Procedure for Performing Eosinophil Determinations
EMS Catalog #63512-56 Speirs-Levy Eosinophil Counting Chamber
Materials and Supplies:
The following materials are needed for direct eosinophil determinations:
- Microscope with mechanical stage, preferably bifocal with 15 X wide field or hyperplane oculars and 16 mm objective.
- Microscope lamp. A yellow filter (Wratton G #15) is sometimes helpful.
- WBC pipettes and rubber aspirators (R BC pipettes may also be used for dilutions of 1:100 or more).
- Lint free cleansing tissues.
- Lance for puncturing skin.
- Eosinophil diluting fluid.
- Eosinophil counting chamber and cover glass.
Steps in Performing an Eosinophil Count
- Drawing Blood (drop puncture method): Clean, dry and then puncture the skin (usually on ear or finger) so that blood will flow freely. With a soft tissue, wipe away first two drops. As the blood oozes from the wound, draw it into the pipette until slightly past the 0.5 graduation. The pipette is then quickly withdrawn, the tip wiped free of excess blood and lightly touched to draw the blood down to the 0.5 line. Avoid taking blood which has been exposed to air for more than a few seconds or which shows any clot formation.
Mixing Blood and Diluent: Immediately after drawing blood, immerse the end of the pipette into the eosinophil diluting fluid and while rotating the pipette between the fingers, draw fluid to the graduation above the bulb. Care should be taken to prevent blood from leaking out of the pipette especially when it is first put into the diluent.
Shaking the Pipette: The pipette is held between the thumb and forefinger and shaken slowly in a wide arc for approximately 10 seconds. Between each stroke, the pipette is rotated approximately 45 degrees. Care should be taken to close one or both ends of the pipette tightly with the finger to avoid leakage.
Charging the Chamber: The chambers should be loaded immediately after the pipette is shaken. Hold the pipette at a 45 degree angle, discharge 3 drops of the solution to empty the capillary stem, then place the tip of the pipette on the chamber to be loaded. Allow the fluid to run out rapidly under the cover glass and fill the chamber without overflowing at the edges. The forefinger may be placed over the rear of the pipette to control the rate of flow of the fluid.

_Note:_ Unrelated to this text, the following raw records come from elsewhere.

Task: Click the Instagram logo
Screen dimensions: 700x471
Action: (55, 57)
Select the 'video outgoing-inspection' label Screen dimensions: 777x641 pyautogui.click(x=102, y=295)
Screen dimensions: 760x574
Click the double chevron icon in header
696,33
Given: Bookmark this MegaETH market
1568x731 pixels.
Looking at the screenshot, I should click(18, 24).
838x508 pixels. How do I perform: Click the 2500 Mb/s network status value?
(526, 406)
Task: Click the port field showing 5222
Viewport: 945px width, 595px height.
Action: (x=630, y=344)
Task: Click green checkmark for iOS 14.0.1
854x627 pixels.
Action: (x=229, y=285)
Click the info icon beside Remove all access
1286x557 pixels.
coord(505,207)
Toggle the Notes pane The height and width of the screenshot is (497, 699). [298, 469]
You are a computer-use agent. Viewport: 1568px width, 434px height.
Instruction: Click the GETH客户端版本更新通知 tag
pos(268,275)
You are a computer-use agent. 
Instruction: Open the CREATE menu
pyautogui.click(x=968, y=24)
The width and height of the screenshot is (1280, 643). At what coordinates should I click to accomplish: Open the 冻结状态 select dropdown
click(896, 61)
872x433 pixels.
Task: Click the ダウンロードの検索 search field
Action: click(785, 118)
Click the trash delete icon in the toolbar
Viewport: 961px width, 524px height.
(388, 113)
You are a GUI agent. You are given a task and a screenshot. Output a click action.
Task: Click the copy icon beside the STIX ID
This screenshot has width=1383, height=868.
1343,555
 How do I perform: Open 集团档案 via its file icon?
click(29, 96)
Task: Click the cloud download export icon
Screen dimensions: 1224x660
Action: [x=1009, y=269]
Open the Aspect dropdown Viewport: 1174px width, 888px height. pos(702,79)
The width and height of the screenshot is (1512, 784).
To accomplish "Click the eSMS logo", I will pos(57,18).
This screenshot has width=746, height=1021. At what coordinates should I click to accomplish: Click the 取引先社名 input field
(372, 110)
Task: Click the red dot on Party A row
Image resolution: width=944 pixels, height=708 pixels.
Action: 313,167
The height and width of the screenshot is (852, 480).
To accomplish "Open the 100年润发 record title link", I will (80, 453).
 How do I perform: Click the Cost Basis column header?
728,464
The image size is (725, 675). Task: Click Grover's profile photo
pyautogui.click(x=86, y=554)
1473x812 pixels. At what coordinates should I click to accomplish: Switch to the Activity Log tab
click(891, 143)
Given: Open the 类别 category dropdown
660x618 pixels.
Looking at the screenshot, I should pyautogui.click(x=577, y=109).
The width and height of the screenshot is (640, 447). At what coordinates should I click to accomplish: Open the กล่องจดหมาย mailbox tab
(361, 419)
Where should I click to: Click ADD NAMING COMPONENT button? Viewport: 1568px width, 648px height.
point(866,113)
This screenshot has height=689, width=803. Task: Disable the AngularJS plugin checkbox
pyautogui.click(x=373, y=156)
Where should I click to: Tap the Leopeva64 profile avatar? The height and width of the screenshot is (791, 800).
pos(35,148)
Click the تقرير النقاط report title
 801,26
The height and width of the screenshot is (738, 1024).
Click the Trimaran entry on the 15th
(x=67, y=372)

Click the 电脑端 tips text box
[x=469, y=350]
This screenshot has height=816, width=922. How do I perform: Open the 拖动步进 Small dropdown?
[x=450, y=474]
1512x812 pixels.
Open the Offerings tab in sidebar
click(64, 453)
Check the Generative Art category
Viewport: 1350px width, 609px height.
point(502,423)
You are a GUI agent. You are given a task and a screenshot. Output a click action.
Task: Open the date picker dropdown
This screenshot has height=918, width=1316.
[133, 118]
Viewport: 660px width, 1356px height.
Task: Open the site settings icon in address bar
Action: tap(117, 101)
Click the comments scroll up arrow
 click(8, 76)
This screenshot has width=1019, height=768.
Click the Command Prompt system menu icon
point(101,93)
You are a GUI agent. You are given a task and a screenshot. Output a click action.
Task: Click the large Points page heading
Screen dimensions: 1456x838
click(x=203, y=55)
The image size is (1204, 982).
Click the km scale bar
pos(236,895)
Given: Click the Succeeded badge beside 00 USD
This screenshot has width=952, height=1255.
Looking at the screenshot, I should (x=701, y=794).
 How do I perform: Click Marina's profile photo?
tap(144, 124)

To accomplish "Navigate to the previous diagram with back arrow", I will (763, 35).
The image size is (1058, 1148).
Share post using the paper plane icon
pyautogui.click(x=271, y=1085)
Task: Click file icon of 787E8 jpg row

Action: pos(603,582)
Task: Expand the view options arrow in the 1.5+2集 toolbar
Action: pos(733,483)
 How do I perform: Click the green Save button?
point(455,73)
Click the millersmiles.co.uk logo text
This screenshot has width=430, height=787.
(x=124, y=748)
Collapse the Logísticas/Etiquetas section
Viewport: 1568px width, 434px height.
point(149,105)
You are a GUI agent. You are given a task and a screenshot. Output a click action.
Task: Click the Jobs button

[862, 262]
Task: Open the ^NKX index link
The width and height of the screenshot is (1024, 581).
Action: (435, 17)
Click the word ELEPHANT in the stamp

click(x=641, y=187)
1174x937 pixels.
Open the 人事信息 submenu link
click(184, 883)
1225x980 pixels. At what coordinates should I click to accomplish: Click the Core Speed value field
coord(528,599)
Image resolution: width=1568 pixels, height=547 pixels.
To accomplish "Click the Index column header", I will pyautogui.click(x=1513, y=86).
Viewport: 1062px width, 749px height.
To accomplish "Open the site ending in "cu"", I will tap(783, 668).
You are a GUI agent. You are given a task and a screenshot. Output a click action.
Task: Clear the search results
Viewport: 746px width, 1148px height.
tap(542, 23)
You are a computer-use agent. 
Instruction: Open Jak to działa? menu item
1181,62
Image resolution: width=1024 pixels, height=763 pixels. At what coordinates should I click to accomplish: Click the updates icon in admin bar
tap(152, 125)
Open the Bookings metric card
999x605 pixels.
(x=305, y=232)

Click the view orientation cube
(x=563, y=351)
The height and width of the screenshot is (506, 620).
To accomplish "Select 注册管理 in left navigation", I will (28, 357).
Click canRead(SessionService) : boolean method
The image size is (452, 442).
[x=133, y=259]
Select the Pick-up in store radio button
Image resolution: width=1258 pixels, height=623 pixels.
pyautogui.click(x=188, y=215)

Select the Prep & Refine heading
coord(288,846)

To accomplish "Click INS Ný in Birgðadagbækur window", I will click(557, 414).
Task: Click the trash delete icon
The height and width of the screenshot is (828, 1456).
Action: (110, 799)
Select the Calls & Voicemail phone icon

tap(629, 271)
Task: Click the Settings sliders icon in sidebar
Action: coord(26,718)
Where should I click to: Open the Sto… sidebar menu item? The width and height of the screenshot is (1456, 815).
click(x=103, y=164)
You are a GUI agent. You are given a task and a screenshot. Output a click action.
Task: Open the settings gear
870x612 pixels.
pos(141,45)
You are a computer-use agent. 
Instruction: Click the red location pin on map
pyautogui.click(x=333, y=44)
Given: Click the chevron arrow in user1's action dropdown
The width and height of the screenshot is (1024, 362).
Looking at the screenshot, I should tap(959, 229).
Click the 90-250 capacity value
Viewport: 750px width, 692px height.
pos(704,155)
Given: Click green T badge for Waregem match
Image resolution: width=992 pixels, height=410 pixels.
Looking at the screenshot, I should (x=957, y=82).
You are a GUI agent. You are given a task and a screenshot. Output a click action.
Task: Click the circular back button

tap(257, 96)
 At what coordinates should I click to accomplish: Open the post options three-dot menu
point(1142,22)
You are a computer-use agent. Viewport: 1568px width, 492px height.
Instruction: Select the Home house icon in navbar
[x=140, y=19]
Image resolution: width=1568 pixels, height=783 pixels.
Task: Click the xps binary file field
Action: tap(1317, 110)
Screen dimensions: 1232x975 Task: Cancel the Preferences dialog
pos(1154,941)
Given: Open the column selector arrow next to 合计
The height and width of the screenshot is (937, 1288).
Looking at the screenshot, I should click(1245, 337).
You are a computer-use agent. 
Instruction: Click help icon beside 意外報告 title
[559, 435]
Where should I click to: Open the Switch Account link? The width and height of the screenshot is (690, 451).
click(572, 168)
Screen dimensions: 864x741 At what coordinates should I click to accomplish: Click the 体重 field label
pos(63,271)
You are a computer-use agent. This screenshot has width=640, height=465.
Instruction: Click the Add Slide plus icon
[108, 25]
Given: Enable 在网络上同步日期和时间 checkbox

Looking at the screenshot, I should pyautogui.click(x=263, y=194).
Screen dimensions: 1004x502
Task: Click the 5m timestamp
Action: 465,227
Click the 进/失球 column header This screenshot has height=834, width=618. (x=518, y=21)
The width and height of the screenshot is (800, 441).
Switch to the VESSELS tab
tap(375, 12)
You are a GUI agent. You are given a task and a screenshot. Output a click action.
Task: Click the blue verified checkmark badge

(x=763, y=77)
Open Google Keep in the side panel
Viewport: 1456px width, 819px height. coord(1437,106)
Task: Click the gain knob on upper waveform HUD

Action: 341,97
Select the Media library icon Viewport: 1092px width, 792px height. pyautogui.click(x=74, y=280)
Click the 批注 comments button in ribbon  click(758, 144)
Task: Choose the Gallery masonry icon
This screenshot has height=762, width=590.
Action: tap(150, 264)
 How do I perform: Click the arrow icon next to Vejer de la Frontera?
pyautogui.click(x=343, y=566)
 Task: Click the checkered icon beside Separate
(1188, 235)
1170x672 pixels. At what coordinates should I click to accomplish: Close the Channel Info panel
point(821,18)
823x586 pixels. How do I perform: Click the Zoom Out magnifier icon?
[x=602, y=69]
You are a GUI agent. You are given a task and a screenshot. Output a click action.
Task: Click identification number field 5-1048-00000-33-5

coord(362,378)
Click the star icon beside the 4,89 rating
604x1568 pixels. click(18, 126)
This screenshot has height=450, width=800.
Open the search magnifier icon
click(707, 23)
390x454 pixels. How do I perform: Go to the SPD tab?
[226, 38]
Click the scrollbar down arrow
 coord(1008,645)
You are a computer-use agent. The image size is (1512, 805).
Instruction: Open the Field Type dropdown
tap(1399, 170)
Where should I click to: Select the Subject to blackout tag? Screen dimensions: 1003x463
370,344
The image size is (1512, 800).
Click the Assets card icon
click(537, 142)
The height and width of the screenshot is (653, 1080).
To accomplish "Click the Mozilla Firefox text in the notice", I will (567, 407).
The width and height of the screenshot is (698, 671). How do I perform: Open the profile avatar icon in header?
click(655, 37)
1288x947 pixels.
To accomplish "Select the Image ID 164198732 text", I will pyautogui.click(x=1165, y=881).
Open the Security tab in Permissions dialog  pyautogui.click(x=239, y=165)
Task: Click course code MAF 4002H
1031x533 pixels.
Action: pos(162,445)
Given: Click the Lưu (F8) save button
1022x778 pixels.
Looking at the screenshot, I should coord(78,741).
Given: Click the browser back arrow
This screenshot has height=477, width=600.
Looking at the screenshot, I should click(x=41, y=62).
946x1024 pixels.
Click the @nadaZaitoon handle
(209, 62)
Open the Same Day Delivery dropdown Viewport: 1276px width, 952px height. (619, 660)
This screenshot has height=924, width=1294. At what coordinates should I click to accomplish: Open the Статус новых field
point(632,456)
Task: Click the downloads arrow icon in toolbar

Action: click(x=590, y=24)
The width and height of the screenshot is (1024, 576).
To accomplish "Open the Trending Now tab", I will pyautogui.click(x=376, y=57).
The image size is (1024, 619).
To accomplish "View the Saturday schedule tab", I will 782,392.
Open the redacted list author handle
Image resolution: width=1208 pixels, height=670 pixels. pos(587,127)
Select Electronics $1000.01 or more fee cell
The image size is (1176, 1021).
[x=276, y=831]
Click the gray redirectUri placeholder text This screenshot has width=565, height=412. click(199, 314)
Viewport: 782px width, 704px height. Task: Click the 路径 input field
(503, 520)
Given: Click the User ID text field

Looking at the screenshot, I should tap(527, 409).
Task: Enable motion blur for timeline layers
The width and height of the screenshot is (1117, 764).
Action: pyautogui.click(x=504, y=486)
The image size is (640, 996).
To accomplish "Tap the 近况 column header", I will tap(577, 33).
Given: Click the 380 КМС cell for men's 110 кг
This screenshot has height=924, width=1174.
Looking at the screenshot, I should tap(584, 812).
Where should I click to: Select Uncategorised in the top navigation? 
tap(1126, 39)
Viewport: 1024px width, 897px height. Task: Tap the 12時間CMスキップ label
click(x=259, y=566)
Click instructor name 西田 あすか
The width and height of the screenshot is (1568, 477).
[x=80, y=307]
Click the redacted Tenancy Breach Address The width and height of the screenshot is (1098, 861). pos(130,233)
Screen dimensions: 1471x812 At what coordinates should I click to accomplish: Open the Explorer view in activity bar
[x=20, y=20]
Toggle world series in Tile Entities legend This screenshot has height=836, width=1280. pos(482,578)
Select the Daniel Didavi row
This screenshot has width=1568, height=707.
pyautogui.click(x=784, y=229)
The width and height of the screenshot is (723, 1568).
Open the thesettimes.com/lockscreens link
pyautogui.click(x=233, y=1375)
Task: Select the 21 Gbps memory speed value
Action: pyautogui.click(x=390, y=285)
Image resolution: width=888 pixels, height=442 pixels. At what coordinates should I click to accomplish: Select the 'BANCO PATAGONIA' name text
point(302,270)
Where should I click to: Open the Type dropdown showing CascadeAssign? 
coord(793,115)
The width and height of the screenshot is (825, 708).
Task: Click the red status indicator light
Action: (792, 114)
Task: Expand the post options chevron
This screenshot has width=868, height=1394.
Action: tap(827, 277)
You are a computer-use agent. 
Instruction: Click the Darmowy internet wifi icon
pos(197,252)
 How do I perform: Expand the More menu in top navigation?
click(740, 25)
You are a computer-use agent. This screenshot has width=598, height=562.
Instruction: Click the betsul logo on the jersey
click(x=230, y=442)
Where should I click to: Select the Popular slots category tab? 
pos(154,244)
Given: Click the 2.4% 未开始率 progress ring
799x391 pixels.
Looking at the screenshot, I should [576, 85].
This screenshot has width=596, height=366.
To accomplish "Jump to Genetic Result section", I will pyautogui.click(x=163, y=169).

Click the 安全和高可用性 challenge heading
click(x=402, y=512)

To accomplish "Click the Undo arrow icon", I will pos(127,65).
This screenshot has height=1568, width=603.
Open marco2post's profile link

- Counting Eosinophils: Allow the loaded counting chamber to stand for at least 3 minutes to permit lysis, staining and settling of the cells. After the cells have settled, the slide may be moved around as desired or it may stand for several hours before counting. Evaporation may be retarded by moistening the inside of a slide box or similar container and inverting it over the slide.
Cells are most recognizable and easiest to count at a magnification of 150 times with a field of vision which includes a one square millimeter area. The eosinophils have a distinct cell wall enclosing numerous large red or pink granules. The remaining white blood cells are pale, usually with a wrinkled cell wall. All the red blood cells should have completely disappeared.
In order to reduce error, a systematic procedure should be followed in counting eosinophils. Numerous methods may be used. The following technique has been found to be reliable:
Each chamber consists of ten 1 square millimeter areas subdivided into 16 smaller squares (Diagram A).
As seen through the microscope, the left hand side of the chamber has an identifying number. The upper row is counted from left to right beginning with this identification number and the lower row is counted from right to left ending at the identification number (Diagram B).
Beginning in the upper left hand corner, the first vertical row of 4 squares is centered in the microscopical field. All the eosinophils within the 4 squares and those touching the ruled lines on the left and on the upper part of the squares are counted. The slide is then moved so that the next row of 4 squares is centered and the eosinophils counted in the same manner. The cells touching the rulings on the right and lower sides are not counted. The eyes can be trained to move up one row of 4 squares and down the next (Diagram C).
After completing the count, remove the cover glass and clean the counting chamber with water or a mild cleaning solution (10% solution of bleach). Dry the counting chamber with a soft cloth or wipe, or rinse with acetone.